TAREAS >>
[a] Indica si cada una de estas afirmaciones concuerda con el texto sobre Blanca Varela: (i) el texto afirma que Blanca Varela fue grande; (ii) según el texto, en los buses se pagaba el pasaje completo; (iii) el texto sitúa la despedida escrita en un paradero de la avenida Brasil en Lima. Responde sí o no en cada caso y cita textualmente las palabras decisivas.
[b] Transcribe del texto sobre Blanca Varela el tramo que va desde "12 marzo 2009" hasta "Varela fue grande.".

12 marzo 2009

Blanca Varela


Cuando seres como Blanca Varela parten a un mejor espacio, es necesario decir algo al respecto.

Aunque sea en el espacio más impertinente.

No callar. Esa es la consigna

Porque debo decirlo: Blanca Varela fue grande.

Fue hermosa.

Extraordinaria.

Blanca fueron las tardes, obscenamente melancólicas, de verano cayendo sobre el patio de Letras de la Católica.

Blanca fue el Canto Villano, que tambaleaba su infinita tristeza en esos viejos buses destartalados donde pagaba medio pasaje universitario.

Blanca fue un torbellino de palabras que sacudieron mi débil iluminación espiritual, en una angosta calle de Trujillo.

Blanca fue lo más alejado a la exhuberancia tropical, Sin embargo, fue tan descomunal como la extraordinaria luz de Iquitos.

El día queda atrás,
apenas consumido y ya inútil.
Comienza la gran luz.

Blanca fue la despedida escrita más conmovedora que alguien que me amó pudo haberme escrito, a puño y letra, mientras la noche se hacía día en un frío paradero de la limeña avenida Brasil, un tiempo tan lejano que parece reciente.

Datos de posición de elementos y texto >>
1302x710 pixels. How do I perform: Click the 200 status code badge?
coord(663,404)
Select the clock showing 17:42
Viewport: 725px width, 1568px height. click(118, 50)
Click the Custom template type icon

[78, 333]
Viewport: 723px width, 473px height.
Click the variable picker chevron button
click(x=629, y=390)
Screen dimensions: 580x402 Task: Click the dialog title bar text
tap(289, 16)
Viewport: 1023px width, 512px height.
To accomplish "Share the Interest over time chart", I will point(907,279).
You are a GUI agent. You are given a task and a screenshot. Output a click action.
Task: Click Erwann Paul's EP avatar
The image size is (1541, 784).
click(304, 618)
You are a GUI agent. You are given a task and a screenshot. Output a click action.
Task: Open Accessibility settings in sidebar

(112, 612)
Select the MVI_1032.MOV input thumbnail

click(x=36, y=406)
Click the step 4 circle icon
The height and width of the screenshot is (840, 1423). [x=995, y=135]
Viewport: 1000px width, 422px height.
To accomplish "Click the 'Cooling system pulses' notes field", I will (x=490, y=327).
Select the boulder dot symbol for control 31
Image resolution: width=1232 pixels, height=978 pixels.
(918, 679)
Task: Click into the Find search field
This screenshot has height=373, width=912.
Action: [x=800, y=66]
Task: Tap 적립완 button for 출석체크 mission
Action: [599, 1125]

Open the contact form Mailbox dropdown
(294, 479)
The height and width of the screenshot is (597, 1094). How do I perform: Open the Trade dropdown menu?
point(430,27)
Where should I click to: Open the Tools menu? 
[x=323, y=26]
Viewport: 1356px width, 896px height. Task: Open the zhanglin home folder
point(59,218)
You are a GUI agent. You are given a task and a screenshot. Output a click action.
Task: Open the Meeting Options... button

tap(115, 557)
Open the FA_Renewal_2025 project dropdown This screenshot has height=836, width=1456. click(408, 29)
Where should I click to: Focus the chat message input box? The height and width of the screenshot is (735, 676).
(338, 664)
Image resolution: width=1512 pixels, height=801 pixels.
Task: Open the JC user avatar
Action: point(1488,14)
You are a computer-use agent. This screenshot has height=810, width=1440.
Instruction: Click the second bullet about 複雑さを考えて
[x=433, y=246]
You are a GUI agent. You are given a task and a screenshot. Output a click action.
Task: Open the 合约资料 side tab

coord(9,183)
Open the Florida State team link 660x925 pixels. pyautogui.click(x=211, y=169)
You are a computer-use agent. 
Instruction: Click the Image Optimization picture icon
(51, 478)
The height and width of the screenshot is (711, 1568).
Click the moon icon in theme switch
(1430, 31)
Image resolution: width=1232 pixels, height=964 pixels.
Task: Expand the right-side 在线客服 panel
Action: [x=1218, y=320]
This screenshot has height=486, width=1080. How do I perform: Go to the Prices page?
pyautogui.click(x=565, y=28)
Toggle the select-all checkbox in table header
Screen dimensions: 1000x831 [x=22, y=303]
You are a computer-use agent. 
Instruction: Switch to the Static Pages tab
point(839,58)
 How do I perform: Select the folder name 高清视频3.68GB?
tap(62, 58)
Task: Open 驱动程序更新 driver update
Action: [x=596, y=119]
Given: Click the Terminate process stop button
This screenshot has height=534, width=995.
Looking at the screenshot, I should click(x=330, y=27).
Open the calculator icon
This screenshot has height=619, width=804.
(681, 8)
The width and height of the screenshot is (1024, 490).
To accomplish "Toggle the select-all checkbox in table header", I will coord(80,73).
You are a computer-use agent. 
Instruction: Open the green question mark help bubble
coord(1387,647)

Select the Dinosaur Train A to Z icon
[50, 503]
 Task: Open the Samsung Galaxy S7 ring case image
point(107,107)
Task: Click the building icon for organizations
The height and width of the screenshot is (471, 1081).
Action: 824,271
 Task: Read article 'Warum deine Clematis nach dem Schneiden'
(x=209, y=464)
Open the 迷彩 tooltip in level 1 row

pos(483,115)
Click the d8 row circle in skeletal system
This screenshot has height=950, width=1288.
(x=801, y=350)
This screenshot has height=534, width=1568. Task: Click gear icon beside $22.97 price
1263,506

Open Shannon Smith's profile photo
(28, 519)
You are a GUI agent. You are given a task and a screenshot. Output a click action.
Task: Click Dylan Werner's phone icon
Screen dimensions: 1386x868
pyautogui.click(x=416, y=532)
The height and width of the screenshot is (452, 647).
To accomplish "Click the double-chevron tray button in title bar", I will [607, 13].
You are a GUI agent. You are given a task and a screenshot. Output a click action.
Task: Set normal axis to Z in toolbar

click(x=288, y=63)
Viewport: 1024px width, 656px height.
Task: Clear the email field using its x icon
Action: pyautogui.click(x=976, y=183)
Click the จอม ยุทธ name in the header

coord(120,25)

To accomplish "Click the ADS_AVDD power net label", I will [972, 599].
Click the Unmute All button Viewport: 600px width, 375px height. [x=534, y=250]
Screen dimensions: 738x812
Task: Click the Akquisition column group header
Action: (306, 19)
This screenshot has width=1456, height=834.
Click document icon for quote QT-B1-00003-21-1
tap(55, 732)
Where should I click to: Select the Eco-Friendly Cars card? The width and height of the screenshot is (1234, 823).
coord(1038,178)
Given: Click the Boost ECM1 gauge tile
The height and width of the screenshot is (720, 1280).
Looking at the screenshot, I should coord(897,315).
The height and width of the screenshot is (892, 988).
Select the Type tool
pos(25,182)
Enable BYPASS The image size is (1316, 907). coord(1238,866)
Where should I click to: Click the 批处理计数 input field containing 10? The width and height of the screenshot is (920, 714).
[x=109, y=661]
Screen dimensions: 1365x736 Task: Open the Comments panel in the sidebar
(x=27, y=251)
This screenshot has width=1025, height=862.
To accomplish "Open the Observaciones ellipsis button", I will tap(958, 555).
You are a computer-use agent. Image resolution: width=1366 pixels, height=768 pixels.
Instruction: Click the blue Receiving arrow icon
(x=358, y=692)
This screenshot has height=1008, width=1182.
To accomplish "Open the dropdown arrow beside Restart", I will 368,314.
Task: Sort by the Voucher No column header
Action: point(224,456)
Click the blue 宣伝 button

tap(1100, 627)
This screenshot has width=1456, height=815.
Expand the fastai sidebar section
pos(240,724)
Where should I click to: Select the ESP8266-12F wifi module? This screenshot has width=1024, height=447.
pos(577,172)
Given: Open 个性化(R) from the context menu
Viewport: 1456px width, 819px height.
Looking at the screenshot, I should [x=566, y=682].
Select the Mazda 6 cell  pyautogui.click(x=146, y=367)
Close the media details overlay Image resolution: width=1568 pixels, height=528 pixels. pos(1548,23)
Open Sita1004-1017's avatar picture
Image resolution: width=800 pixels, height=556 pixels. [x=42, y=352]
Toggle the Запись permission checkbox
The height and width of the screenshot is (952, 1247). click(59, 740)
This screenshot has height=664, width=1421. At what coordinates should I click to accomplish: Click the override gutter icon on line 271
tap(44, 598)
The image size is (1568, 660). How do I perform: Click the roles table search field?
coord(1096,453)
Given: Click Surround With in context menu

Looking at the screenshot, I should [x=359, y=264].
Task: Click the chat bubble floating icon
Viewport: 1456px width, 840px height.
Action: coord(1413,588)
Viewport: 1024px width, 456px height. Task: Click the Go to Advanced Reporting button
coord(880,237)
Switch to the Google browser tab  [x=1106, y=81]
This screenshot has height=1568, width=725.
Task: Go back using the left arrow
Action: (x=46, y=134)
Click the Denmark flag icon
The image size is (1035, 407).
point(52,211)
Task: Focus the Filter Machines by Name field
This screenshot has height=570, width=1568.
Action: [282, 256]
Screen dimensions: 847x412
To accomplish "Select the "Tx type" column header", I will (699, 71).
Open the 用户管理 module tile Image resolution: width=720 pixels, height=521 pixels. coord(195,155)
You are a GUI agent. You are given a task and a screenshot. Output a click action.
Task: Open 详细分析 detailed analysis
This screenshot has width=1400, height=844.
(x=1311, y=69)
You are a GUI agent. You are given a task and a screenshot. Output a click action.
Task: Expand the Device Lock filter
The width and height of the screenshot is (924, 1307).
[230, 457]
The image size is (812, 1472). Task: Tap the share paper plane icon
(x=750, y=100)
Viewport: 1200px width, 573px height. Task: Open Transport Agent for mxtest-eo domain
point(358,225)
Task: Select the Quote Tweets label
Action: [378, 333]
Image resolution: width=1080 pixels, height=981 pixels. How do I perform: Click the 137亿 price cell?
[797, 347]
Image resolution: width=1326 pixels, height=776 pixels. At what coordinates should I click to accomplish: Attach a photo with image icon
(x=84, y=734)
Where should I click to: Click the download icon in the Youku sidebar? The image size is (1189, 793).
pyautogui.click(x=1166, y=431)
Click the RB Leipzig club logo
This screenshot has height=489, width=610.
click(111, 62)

RESPUESTAS POR TAREA >>
[a]
(i) Sí: «Blanca Varela fue grande.»
(ii) No: «donde pagaba medio pasaje universitario»
(iii) Sí: «en un frío paradero de la limeña avenida Brasil»

[b]
12 marzo 2009

Blanca Varela


Cuando seres como Blanca Varela parten a un mejor espacio, es necesario decir algo al respecto.

Aunque sea en el espacio más impertinente.

No callar. Esa es la consigna

Porque debo decirlo: Blanca Varela fue grande.